At the Grant’s spring conference, Jeffrey Gundlach told the audience Treasurys are historically cheap. What he was really saying was compared with corporate bonds, the government variety are a good value.
Grant’s Interest Rate Observer quoted the DoubleLine CEO as explaining why there could be a melt-up in Treasurys in defiance of the economists. Unconstrained bond funds are very popular he pointed out. These funds buy all kinds of debt except Treasurys “and leech out the interest rate risk by shorting Treasurys. It could lead to one of the greatest melt-ups in Treasury market history.”
Real people don’t own the Treasury market. Central banks and pension plans do. Most of the action is in shorting government debt, whether it’s unconstrained bond funds or leveraged short Treasury ETFs.
Gundlach warns if the 10-year rate falls below 2.47%, watch out. He says that “you will start to see an enormous unwinding of these embedded short positions.”
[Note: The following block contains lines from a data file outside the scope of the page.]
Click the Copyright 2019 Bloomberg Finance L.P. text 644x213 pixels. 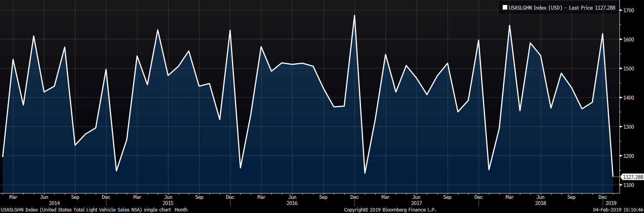point(390,210)
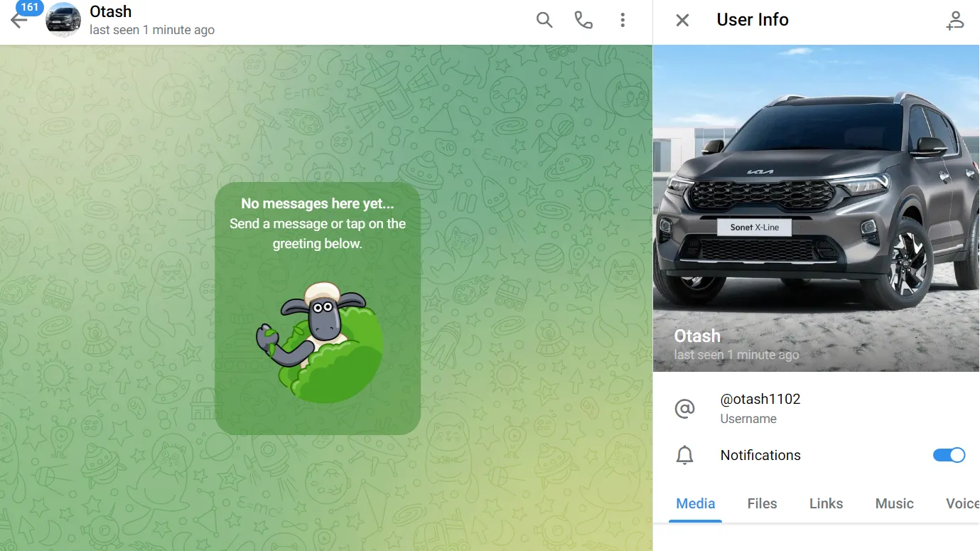Click the notifications bell icon
The width and height of the screenshot is (980, 551).
coord(684,455)
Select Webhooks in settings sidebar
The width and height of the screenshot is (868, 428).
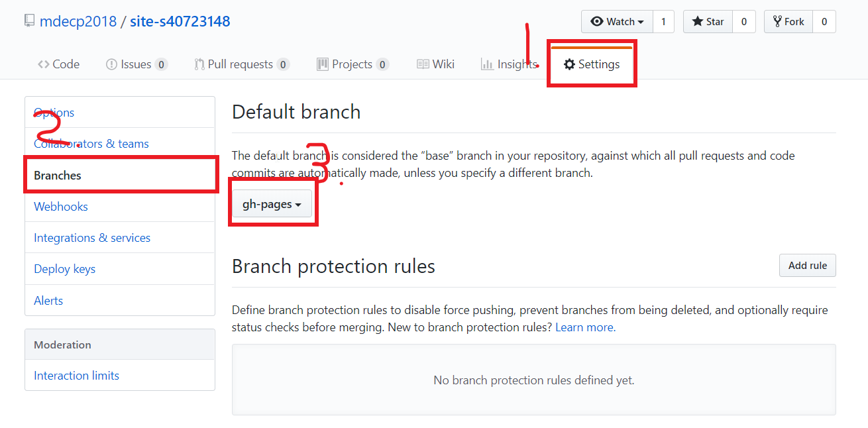[61, 207]
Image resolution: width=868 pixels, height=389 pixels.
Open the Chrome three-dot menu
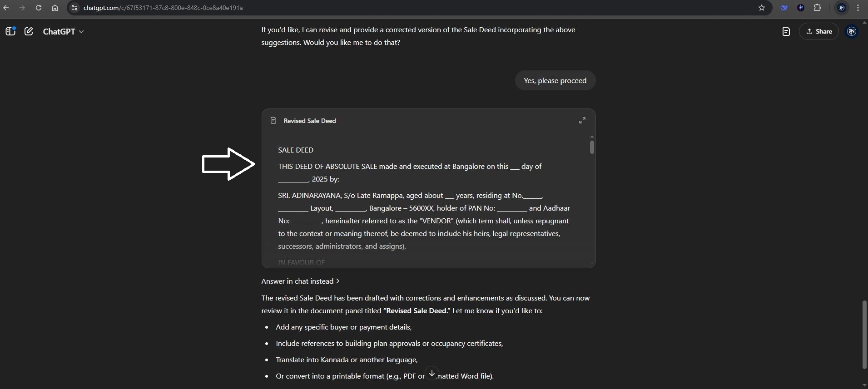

The bond guru thinks something bad will “have happened to make that yield drop like that.” Something bad like, say, a stock market crash or contraction in the economy? Not to worry, a survey of 72 economists by the National Association for Business Economics reports all 72 think the economy will grow this year.
As far as the stock market goes, late last year, CNBC reported that “economists expect the market’s rally to continue next year, based on their expectations that corporate profits will continue to rise, picking up momentum from a 5% gain in 2013 to a 6.1% advance in 2014.”
And if the combined opinion of economists doesn’t scare you, consider that margin debt is up 116 times in 39 years, an all-time high. Robert Shiller’s cyclically adjusted S&P 500 price/earnings ratio is over 25 times, a reading that has reliably predicted negative market returns.
John Hussman wrote recently, “The equity market remains valued at nearly double its historical norms on reliable measures of valuation,” and noted, “sentiment remains wildly bullish (55% bulls to 19% bears, record margin debt, heavy IPO issuance, record ‘covenant lite’ debt issuance), and fear as measured by option volatilities is still quite contained, but ‘tail risk’ as measured by option skew remains elevated.”
One of these days, rates will go up. Way up. But with the crowd and expert opinion shorting Treasury debt, being long on Uncle Sam’s debt is the place to be.